ACTIVITY:
Only the lines that include "with" should be copied from the data below.

START DATA FOR PROCESSING

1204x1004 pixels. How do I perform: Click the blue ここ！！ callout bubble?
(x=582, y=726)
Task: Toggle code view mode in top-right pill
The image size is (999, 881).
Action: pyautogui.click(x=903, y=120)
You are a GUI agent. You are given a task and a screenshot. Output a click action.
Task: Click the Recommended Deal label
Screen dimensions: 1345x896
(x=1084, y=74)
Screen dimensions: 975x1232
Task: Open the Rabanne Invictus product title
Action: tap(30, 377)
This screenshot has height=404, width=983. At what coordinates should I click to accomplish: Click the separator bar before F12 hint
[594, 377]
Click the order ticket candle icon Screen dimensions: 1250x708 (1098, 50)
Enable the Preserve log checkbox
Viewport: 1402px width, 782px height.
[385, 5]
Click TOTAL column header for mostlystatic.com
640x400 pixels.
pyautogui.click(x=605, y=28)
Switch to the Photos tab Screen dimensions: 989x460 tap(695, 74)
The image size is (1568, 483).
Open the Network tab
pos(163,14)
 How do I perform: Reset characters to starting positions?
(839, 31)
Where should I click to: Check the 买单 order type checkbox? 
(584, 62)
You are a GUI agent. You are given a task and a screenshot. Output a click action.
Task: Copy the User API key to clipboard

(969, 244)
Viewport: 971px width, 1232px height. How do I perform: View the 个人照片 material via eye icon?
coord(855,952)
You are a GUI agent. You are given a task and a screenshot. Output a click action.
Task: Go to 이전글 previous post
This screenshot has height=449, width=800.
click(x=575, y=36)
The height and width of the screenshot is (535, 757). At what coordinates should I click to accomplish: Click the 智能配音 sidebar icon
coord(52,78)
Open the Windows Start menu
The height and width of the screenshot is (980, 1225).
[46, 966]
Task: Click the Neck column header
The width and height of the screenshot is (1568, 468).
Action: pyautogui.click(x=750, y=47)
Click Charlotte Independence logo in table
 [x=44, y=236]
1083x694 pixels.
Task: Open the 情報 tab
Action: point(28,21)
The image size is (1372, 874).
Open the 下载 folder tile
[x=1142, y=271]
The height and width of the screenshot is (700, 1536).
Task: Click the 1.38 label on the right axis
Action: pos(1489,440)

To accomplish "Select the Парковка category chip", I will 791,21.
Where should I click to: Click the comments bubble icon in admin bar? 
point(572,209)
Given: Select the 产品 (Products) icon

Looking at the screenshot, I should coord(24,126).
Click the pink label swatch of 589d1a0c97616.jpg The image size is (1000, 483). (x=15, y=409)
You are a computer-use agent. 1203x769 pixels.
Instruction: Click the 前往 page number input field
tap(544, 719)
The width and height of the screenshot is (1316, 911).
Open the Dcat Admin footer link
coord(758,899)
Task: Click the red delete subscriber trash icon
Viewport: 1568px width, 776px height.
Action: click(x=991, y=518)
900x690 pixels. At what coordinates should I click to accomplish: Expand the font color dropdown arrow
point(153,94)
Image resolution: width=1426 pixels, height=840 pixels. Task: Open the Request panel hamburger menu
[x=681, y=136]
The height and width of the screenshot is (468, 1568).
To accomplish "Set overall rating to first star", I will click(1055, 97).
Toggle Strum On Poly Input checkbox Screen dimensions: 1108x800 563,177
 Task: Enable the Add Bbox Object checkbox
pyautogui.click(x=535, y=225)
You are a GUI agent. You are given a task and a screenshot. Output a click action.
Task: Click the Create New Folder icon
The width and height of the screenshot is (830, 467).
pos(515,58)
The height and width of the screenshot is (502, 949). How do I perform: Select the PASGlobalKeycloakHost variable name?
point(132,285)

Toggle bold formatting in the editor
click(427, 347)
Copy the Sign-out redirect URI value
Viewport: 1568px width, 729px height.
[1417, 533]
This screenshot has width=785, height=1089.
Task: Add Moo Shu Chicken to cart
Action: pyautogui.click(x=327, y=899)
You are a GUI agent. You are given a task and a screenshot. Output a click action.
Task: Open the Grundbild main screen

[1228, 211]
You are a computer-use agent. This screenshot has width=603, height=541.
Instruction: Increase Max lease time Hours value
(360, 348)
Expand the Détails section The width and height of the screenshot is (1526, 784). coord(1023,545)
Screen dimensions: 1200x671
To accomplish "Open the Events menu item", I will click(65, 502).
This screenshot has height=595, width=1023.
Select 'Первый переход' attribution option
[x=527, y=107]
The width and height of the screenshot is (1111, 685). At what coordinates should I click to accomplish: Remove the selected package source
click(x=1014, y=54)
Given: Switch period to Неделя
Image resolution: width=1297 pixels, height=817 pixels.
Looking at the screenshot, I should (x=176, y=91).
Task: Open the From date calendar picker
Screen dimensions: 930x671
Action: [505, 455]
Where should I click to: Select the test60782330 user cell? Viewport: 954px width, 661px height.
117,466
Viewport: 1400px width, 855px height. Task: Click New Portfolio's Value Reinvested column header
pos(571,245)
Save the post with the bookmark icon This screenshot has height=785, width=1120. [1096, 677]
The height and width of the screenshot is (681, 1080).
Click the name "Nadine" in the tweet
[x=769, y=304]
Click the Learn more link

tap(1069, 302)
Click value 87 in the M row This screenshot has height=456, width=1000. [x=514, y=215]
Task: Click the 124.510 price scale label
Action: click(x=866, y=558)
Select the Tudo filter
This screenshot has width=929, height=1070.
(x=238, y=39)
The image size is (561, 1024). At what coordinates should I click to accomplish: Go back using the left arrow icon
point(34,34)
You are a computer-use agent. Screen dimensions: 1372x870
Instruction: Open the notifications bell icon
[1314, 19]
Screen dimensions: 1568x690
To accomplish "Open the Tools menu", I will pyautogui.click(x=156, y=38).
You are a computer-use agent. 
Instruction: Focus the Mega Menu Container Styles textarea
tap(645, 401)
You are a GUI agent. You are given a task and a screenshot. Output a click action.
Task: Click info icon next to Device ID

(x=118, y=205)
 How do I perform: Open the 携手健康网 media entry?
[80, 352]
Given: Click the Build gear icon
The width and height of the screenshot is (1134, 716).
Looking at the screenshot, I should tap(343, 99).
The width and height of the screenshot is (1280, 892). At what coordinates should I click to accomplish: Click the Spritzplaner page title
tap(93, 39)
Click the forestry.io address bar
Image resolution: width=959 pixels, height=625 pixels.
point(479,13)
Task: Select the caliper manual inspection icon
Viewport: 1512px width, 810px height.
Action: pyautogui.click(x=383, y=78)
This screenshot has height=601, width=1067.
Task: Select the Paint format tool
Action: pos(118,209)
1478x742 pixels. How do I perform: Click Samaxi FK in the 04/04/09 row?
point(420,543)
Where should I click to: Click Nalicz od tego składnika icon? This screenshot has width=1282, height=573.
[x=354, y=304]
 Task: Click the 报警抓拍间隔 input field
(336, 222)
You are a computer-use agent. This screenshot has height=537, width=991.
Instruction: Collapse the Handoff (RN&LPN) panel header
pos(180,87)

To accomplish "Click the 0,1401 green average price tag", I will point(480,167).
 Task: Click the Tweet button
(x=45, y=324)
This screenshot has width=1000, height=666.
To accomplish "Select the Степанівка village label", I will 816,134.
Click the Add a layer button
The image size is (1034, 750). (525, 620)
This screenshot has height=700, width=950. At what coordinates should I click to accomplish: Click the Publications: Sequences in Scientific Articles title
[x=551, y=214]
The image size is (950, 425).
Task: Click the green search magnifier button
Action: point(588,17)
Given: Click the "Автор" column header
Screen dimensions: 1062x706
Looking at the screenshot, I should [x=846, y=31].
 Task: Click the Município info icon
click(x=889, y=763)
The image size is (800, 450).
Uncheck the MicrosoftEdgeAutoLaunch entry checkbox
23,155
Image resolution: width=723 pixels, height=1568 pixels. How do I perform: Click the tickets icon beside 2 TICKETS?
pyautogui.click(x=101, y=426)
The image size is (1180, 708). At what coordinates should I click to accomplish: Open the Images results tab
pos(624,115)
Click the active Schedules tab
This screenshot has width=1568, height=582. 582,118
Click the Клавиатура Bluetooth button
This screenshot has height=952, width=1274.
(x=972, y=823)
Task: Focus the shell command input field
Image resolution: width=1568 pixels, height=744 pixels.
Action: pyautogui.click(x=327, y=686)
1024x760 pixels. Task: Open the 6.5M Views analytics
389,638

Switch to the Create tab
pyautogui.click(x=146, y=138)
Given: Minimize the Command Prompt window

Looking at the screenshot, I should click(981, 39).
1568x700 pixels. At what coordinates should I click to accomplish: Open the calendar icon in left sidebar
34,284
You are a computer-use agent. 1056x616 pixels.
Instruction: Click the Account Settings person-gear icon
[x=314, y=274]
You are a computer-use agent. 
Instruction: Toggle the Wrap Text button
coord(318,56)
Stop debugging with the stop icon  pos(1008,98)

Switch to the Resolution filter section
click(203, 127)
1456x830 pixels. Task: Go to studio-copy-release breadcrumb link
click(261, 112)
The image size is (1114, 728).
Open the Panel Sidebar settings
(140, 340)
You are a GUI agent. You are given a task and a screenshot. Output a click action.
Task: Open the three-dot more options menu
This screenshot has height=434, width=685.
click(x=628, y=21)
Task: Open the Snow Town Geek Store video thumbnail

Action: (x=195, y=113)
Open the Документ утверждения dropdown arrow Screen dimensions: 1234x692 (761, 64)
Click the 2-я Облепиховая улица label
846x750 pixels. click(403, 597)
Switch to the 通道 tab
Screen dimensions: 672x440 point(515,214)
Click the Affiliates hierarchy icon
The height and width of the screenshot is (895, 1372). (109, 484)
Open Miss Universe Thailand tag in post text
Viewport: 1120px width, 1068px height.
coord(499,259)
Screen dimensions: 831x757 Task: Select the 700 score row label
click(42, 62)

END DATA FOR PROCESSING

OUTPUT BELOW:
Save the post with the bookmark icon This screenshot has height=785, width=1120. [1096, 677]
Stop debugging with the stop icon  pos(1008,98)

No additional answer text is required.